▶ **Activities**
1 – Using the phenotyping abstract below, decide whether each statement agrees with it: (a) PHEONA was presented in the second study; (b) SHREC outlined an end-to-end phenotyping pipeline; (c) the third study extended PHEONA to assess faulty reasoning in LLM responses. Answer yes or no for each and quote the words that decide it.
2 – The phenotyping abstract below names the activities that computational phenotyping supports. List all of them.

(Supplied passage begins)

Next-Generation Computational Phenotyping with Large Language Models

Abstract

In this dissertation, we presented a critical re-examination of computational phenotyping, a foundational activity in biomedical informatics that supports cohort discovery, observational research, and clinical quality improvement. Despite the development of numerous computable phenotypes across a wide range of clinical outcomes and conditions, the field continues to rely on labor-intensive methods involving manual review and algorithm design. In response, we introduced novel phenotyping methods using Large Language Models (LLMs) to reduce human burden and achieve synergy between human expertise and machine intelligence. These methodological enhancements enabled successful application of LLMs to phenotyping processes previously requiring substantial human oversight. Our work lays the groundwork for the next-generation of computational phenotyping methods, redefining how clinical knowledge is extracted and applied in the era of artificial intelligence. Each of the studies presented in this dissertation supported the progression of next-generation phenotyping methods by assessing the application of LLMs to computational phenotyping tasks. In the first study, we presented PHEONA (Evaluation of PHEnotyping for Observational Health Data), an evaluation framework specifically for LLMs. The components of this framework allowed us to thoroughly evaluate the suitability and feasibility of LLMs for various computational phenotyping tasks. In the second study, we developed a companion framework, SHREC (SHifting to language model-based REal-world Computational phenotyping), that outlined both an end-to-end phenotyping pipeline and the steps necessary to advance next-generation phenotyping methods. Using this framework, we assessed LLMs for concept classification and phenotyping of encounters, which were both individual steps within the end-to-end pipeline. Finally, in the third study, to further evaluate performance deficiencies in applying LLMs to these tasks, we enhanced PHEONA to include an assessment of faulty reasoning within LLM responses.

(Supplied passage ends)
(Record extracts begins)

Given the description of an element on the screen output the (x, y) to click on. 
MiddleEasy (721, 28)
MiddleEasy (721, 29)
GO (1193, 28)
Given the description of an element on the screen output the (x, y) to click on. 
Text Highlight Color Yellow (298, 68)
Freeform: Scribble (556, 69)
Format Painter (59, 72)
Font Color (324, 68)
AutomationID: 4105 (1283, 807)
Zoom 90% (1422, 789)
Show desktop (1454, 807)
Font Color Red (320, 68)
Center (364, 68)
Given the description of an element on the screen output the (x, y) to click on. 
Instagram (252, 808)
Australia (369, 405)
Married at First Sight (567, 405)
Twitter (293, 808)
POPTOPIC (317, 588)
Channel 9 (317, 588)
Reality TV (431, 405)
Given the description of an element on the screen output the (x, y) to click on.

(Record extracts ends)

▶ **Results in order**
1 –
(a) No: "In the first study, we presented PHEONA (Evaluation of PHEnotyping for Observational Health Data), an evaluation framework specifically for LLMs."
(b) Yes: "outlined both an end-to-end phenotyping pipeline and the steps necessary to advance next-generation phenotyping methods"
(c) Yes: "we enhanced PHEONA to include an assessment of faulty reasoning within LLM responses"

2 –
- cohort discovery
- observational research
- clinical quality improvement